Rabu 07 Oct 2015 15:10 WIB

Rupiah Menguat, Perusahaan Rokok Diminta tak Cari-Cari Alasan PHK Karyawan

Rep: Qommaria Rostanti/ Red: Ichsan Emrald Alamsyah
Pekerja menggelar demo karena terkena PHK perusahaan.
Foto: Antara
Pekerja menggelar demo karena terkena PHK perusahaan.

REPUBLIKA.CO.ID, JAKARTA -- Paket kebijakan ekonomi pemerintah jilid I dan II telah diluncurkan pemerintah. Dalam beberapa hari terakhir pun, nilai tukar rupiah menguat terhadap dolar AS. Namun ternyata kesemuanya belum mampu membendung arus pemutusan hubungan kerja (PHK) di Indonesia.

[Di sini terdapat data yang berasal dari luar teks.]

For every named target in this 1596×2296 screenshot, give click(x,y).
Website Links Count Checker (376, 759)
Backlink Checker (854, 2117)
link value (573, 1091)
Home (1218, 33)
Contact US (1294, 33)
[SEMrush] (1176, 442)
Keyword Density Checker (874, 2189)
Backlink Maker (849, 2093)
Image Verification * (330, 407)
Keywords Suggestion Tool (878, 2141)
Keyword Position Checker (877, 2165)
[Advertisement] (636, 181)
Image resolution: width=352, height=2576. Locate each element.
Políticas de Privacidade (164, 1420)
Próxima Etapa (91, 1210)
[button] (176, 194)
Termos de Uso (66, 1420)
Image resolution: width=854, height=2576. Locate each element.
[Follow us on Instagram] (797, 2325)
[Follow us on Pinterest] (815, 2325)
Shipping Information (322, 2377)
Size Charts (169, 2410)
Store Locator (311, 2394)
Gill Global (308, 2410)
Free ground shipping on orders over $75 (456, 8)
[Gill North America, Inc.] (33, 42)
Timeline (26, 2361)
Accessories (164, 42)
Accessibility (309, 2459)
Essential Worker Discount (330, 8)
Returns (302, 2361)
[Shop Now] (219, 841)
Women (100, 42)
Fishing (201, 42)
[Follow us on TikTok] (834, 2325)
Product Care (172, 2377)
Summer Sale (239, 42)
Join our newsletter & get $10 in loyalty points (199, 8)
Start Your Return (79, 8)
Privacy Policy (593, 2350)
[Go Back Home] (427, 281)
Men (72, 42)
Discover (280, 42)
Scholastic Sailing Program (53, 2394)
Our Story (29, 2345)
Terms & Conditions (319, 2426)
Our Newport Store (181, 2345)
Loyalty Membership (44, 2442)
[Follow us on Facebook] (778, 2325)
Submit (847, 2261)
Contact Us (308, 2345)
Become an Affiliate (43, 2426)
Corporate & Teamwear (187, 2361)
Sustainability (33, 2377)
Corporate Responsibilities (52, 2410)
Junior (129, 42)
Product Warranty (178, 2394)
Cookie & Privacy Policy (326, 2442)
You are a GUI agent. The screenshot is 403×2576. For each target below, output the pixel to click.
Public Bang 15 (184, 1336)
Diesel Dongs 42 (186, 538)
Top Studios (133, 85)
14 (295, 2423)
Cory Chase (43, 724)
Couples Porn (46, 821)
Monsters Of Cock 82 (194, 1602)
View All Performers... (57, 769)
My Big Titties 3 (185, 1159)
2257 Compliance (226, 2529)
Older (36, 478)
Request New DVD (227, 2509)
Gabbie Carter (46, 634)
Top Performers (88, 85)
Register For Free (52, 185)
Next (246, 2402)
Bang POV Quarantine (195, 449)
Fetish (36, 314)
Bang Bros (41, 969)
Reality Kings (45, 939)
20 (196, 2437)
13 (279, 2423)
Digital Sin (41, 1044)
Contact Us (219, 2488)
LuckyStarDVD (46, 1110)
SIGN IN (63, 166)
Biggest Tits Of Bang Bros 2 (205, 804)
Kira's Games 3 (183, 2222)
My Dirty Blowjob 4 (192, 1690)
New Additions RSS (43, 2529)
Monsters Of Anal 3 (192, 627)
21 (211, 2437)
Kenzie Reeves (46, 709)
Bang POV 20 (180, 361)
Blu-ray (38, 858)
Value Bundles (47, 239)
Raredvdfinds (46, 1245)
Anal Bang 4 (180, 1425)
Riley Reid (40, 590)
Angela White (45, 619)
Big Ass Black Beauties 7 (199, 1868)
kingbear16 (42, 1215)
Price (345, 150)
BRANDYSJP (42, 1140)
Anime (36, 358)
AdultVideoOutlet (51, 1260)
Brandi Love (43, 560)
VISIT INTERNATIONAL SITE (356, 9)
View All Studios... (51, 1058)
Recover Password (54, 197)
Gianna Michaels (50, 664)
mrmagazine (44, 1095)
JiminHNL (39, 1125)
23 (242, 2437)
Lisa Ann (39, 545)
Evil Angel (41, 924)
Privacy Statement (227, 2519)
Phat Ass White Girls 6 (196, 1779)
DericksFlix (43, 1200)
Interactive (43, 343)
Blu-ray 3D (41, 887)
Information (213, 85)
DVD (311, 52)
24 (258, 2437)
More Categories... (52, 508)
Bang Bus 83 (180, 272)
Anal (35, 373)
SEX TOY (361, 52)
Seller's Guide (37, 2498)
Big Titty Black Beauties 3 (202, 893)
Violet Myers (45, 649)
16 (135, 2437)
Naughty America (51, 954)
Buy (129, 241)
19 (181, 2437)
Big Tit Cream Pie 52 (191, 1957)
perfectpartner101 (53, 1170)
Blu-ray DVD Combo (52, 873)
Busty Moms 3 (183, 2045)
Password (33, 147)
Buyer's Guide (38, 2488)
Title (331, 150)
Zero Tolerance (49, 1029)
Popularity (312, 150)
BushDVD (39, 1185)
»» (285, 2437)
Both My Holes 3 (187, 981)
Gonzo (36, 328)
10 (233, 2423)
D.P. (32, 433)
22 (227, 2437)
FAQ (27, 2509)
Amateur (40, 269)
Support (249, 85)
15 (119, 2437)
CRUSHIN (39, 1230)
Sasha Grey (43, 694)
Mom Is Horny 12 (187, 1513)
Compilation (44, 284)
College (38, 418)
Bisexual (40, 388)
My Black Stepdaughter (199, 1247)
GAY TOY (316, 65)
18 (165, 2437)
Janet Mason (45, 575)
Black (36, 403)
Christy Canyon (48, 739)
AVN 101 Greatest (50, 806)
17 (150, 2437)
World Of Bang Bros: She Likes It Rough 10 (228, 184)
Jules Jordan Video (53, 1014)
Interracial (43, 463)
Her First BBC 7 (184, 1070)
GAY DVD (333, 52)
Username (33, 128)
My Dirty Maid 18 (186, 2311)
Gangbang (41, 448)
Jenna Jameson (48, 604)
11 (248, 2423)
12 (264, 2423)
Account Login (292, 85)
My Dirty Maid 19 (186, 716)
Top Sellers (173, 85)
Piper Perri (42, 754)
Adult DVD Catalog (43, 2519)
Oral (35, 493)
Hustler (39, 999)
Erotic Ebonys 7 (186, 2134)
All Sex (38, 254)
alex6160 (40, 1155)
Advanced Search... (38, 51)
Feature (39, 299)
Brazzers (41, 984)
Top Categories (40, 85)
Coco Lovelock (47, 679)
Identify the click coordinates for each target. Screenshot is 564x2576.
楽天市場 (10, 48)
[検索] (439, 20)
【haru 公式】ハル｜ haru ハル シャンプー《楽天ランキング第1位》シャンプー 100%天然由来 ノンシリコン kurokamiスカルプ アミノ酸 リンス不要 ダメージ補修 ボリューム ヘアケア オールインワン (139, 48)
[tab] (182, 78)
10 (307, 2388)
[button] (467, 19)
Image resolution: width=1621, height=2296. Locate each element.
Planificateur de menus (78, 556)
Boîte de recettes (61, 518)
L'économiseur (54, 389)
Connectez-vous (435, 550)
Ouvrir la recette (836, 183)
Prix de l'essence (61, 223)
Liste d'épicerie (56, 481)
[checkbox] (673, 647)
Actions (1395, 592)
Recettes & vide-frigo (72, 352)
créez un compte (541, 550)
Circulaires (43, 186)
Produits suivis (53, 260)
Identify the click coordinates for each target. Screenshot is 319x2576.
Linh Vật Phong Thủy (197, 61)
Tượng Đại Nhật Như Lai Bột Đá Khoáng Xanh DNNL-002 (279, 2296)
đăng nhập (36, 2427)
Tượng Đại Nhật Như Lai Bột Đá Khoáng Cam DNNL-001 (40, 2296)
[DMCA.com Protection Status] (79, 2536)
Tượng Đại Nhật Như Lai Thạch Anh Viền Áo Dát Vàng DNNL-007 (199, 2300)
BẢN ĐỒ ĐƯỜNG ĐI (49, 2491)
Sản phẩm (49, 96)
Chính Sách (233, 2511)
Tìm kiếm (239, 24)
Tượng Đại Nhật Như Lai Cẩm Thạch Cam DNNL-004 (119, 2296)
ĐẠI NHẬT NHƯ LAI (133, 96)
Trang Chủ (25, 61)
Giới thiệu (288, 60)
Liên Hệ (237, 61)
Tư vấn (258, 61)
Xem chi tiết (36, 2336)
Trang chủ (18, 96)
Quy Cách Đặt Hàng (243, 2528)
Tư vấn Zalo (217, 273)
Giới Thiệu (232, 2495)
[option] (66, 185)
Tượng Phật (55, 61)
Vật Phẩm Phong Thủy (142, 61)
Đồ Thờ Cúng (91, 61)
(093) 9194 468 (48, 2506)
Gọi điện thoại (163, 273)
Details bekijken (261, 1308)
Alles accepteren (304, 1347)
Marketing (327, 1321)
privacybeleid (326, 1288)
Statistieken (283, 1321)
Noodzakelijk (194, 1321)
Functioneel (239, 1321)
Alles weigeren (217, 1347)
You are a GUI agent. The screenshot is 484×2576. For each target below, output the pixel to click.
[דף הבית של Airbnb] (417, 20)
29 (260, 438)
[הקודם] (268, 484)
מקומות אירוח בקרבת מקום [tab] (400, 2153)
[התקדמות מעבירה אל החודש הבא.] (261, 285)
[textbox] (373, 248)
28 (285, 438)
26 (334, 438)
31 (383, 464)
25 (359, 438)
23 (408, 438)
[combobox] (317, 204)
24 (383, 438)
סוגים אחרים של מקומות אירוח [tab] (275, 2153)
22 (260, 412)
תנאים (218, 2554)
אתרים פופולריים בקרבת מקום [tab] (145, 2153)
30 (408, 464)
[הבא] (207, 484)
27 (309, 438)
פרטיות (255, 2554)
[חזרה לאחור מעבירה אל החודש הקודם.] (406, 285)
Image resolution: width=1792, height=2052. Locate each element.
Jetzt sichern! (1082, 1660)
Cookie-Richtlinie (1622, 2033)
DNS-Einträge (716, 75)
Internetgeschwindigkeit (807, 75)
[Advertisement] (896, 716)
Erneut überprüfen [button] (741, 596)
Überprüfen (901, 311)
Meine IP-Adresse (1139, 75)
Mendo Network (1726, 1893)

Ekonom dari Universitas Diponegoro (UNDIP) Semarang, Prof FX Sugiyanto mengatakan PHK yang saat ini masih marak terjadi lantaran pengusaha masih menggunakan penghitungan yang lama. Perlu dilihat lagi apakah tren penguatan rupiah bisa terus berlanjut atau tidak. Yang diperlukan pengusaha adalah kepastian.

Apabila tren penguatan rupiah berlanjut, mestinya ada penghitungan kembali oleh perusahaan. “Tidak fair juga kalau perusahaan melakukan PHK di saat rupiah sudah menguat,” ucapnya kepada Republika.co.id,” Kamis (7/10).

Perusahaan yang telah banyak memberhentikan karyawannya diminta memikirkan hal ini mengingat rupiah kembali menguat, terutama pabrik tekstil dan rokok. “Kalau alasannya karena tembakaunya impor juga tetap tidak fair dan perlu dihitung ulang,” ujar FX.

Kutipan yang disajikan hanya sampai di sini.